Step 7 of 8 · Release Perfectionism & Pressure
Self-Compassion for the High Achiever
Self-Compassion for the High Achiever
Step 7 · 11 min
🎬 Video lesson coming soon
How long do you spend on something after it's basically done?
The email that's been reviewed six times. The presentation that was ready yesterday but is still being refined. The piece of work that is objectively complete but doesn't feel quite right to release.
Perfectionism doesn't just prevent rest. It prevents completion — which is, itself, the most fundamental failure mode of the perfectionist.
The moving goalpost: perfectionism perpetually raises the standard, preventing the experience of completion
Good enough is not settling — it is the wisdom of knowing when more effort costs more than it produces
The 80/20 principle in perfectionism: the last 20% of effort often produces 2% of the result
Done is better than perfect: shipping, releasing, completing — the practice of actually finishing
The Pareto principle, applied to perfectionism: approximately 80% of a piece of work can be accomplished in the first 20% of effort. The remaining 20% of quality often requires 80% of effort to achieve.
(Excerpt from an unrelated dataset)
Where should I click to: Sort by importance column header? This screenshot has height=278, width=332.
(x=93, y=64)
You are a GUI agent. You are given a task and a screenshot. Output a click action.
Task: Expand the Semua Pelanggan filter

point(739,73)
Beyond a certain point, diminishing returns set in — additional effort produces increasingly marginal improvement.
For most purposes, the 80% version is sufficient. For some purposes, 90% is worth the extra effort. Only in rare, specific circumstances is the full 100% worth the cost. The wisdom is in knowing which situation you're in — which requires honest assessment, not anxiety.
Perfectionism makes this assessment impossible: it treats every situation as one requiring 100%, and defines 100% as whatever standard cannot quite be met — a perpetually retreating goalpost.
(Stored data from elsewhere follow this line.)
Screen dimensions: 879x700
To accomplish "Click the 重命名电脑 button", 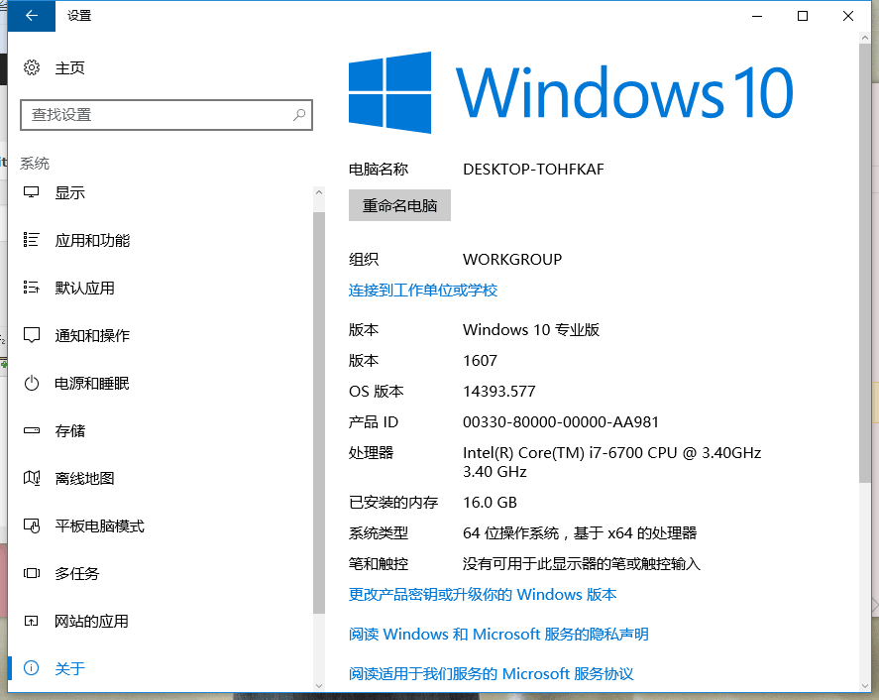I will click(x=399, y=205).
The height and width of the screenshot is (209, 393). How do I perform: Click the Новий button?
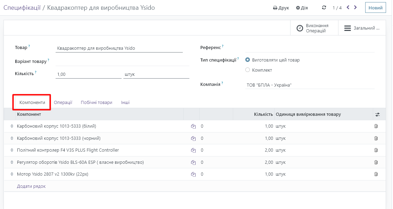375,8
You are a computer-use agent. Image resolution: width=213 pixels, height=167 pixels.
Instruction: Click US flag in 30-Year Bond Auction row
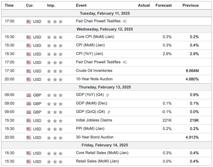[x=29, y=137]
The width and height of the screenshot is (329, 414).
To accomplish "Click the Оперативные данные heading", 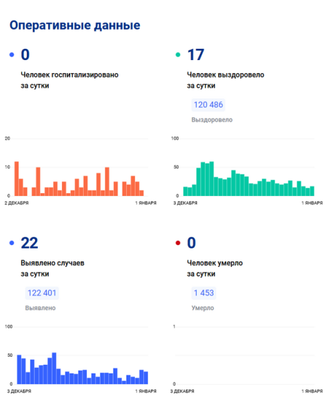I will point(75,26).
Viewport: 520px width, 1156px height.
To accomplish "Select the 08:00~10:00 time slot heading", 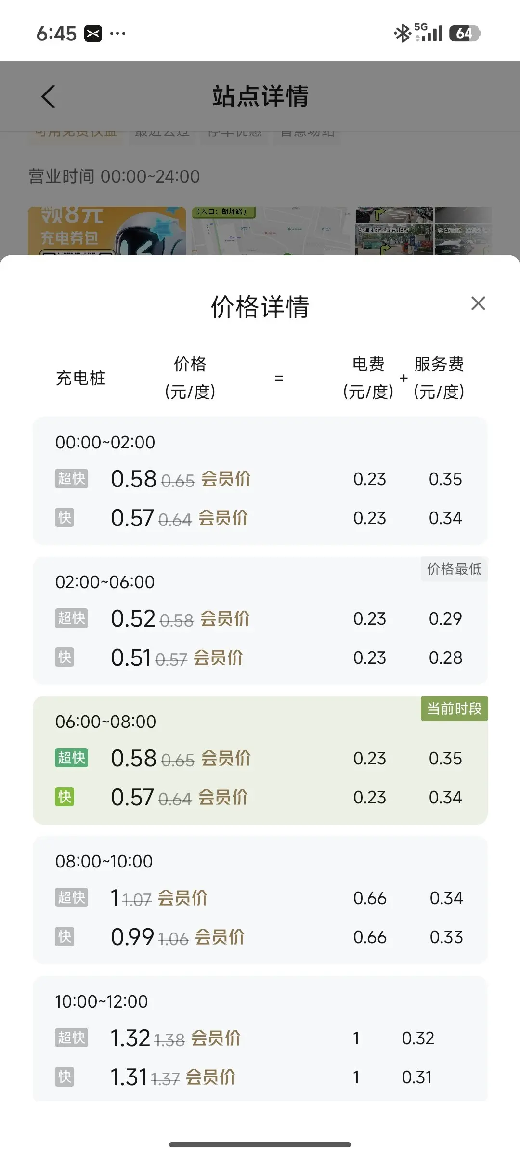I will click(104, 861).
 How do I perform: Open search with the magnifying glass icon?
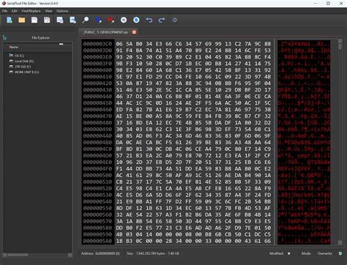86,20
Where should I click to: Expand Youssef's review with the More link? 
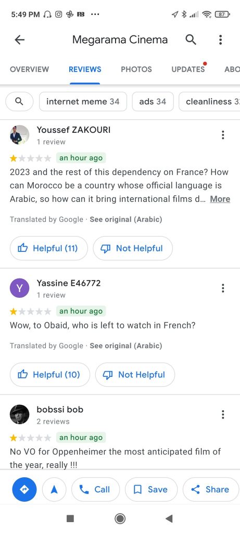pos(220,199)
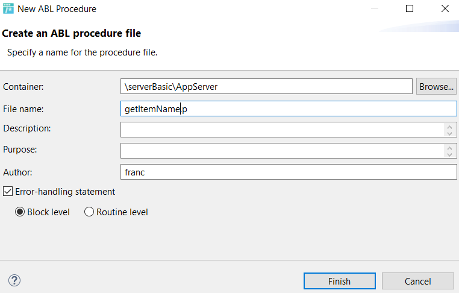Open Browse for container folder
Viewport: 459px width, 293px height.
(x=436, y=86)
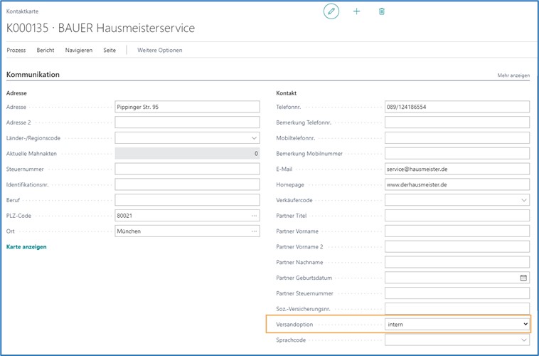Click the ellipsis lookup button for Ort

[x=254, y=231]
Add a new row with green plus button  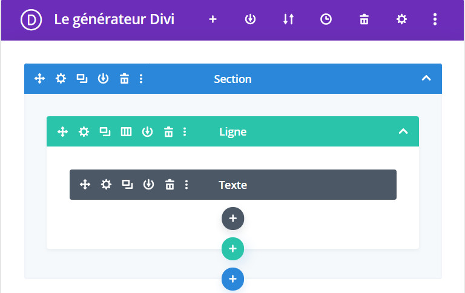tap(233, 249)
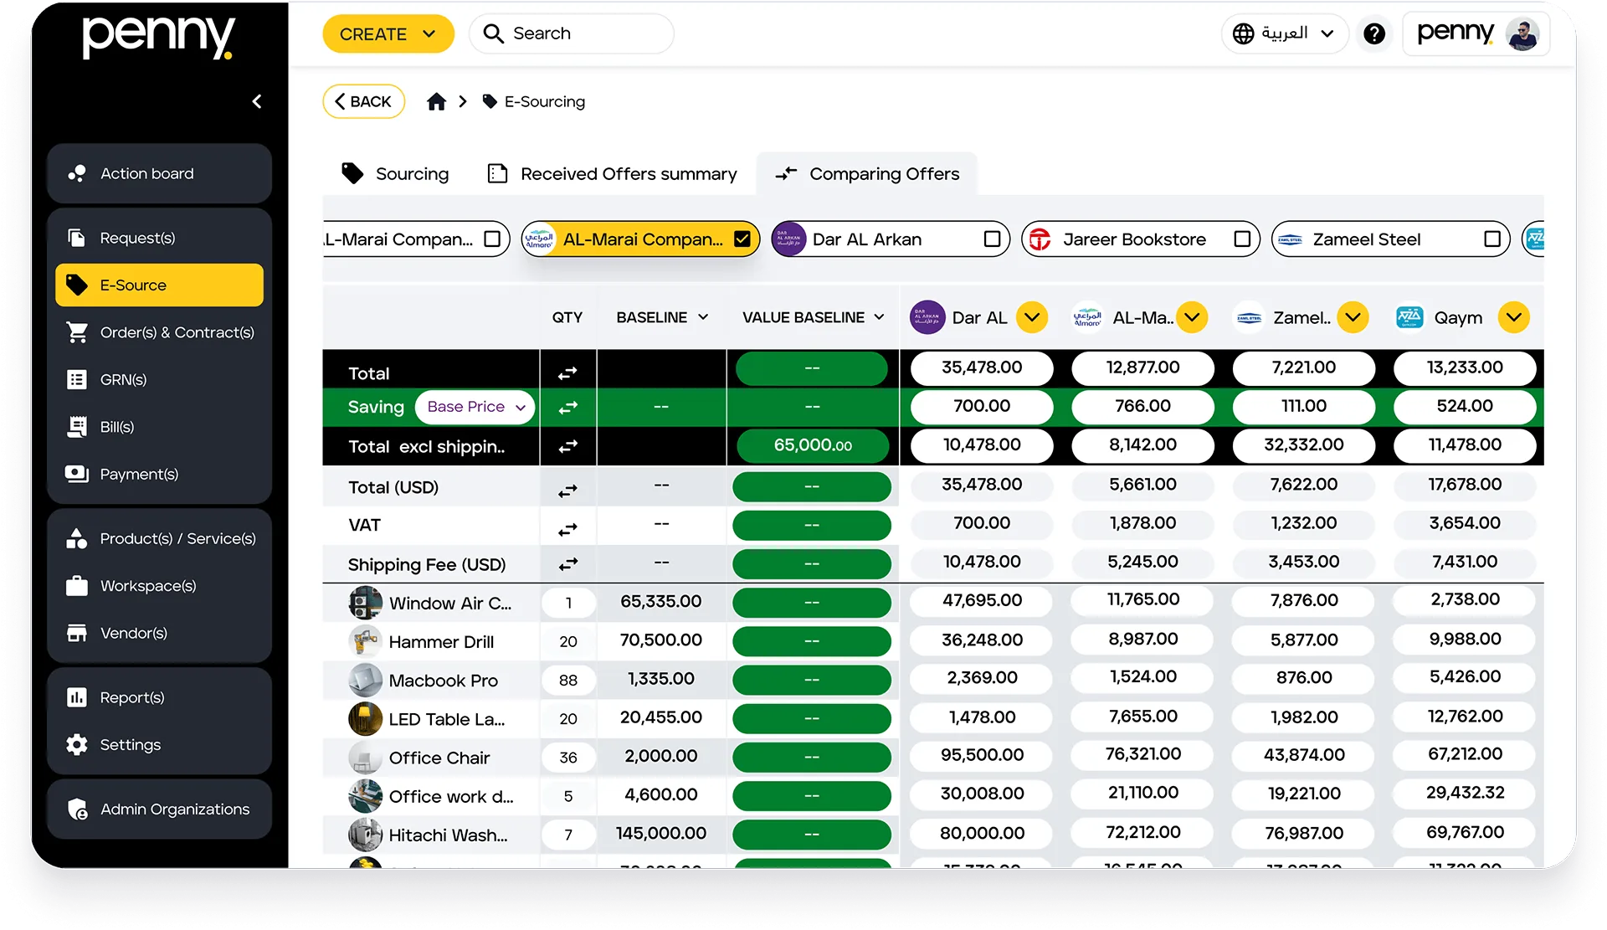Click green value baseline pill for Hammer Drill
Image resolution: width=1607 pixels, height=930 pixels.
(811, 641)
The cost of non-completion: uncompleted tasks occupy cognitive bandwidth continuously — the Zeigarnik effect shows that the mind returns to incomplete tasks more frequently than complete ones. Perfectionism's perpetual non-completion creates a growing collection of open loops, each consuming mental resources.
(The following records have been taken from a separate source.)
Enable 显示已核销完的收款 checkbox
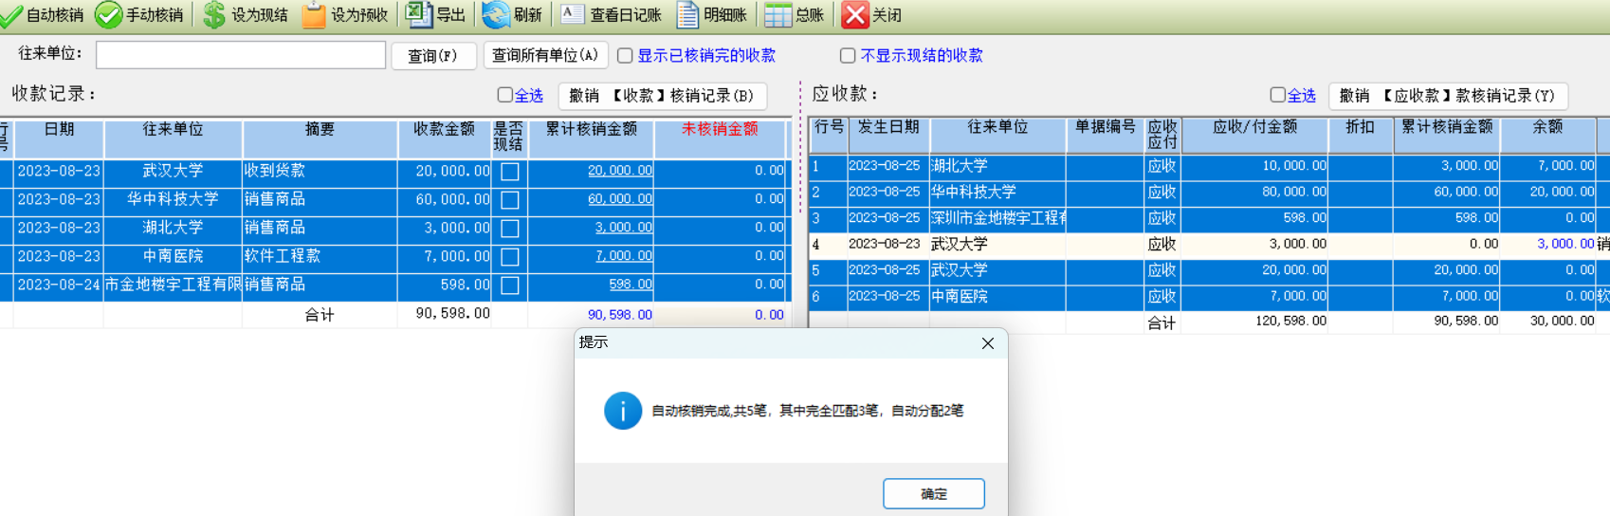This screenshot has height=516, width=1610. (x=625, y=56)
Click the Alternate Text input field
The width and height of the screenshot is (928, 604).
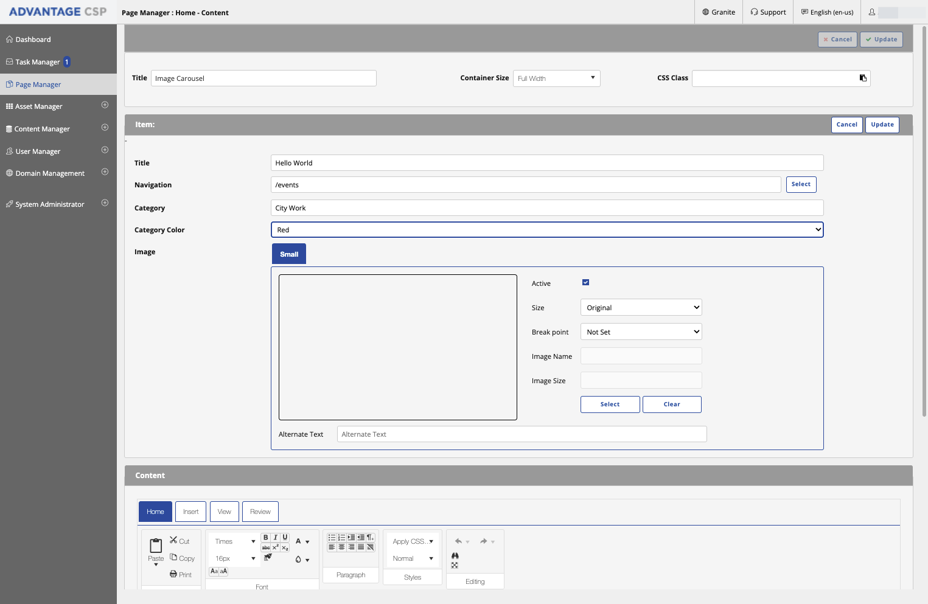click(x=522, y=434)
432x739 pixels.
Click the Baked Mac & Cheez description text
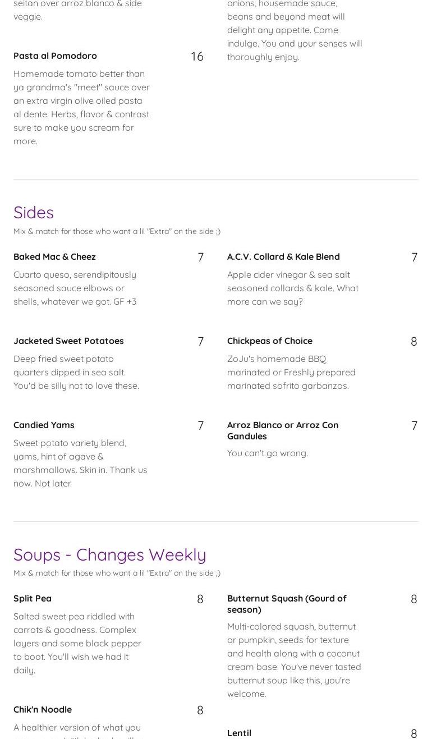point(75,288)
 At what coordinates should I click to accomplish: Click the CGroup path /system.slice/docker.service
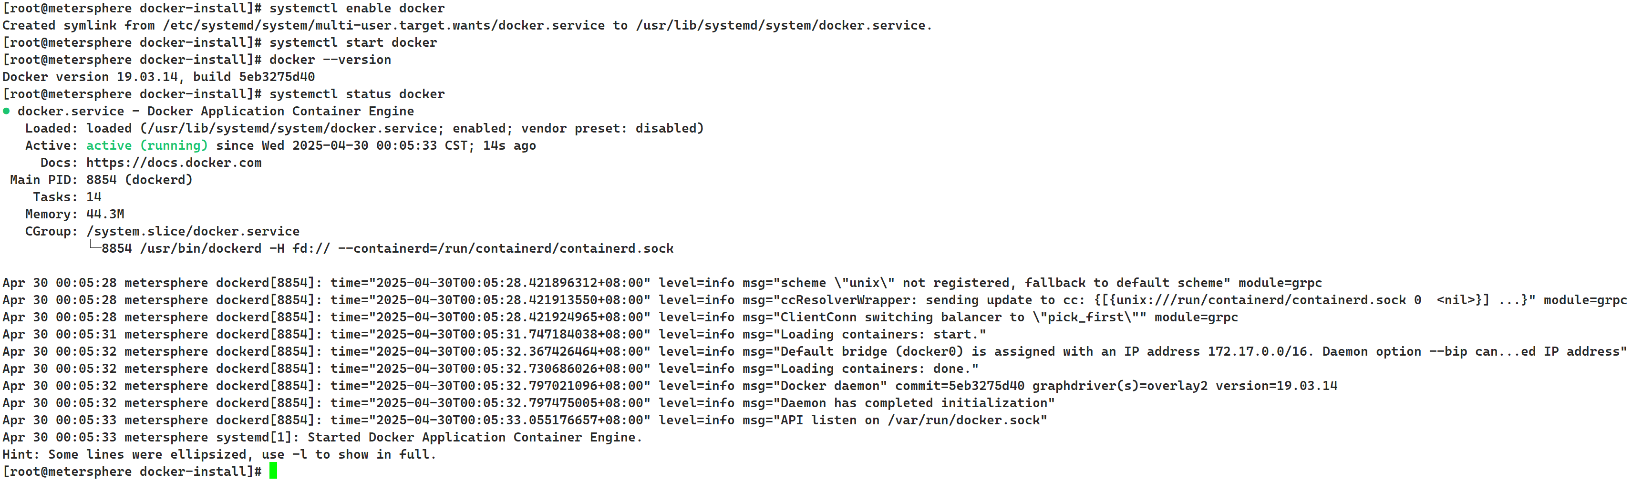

The practice of done: learning to identify and trust the moment when something is genuinely good enough — when more effort costs more than it produces — is a learnable skill. It requires: 1. A clear-enough definition of "done" before starting 2. Honest assessment (not emotional reassurance) of the work against that definition 3. The courage to release it, knowing it is imperfect, knowing it is enough
Find a comfortable position · Read slowly
Before your next significant task, write: "This will be done when: ___."
Make the definition specific and achievable.
When you reach that point: stop. Release it. Send it. Submit it. And notice the discomfort — and then notice that the thing you feared would happen (judgement, rejection, failure) either doesn't happen or is survivable.
Done is practice. And practice makes it possible.
Done is not failure. Done is the only way anything you make ever has impact in the world. The 80% version that exists changes more than the 100% version that never leaves your desk.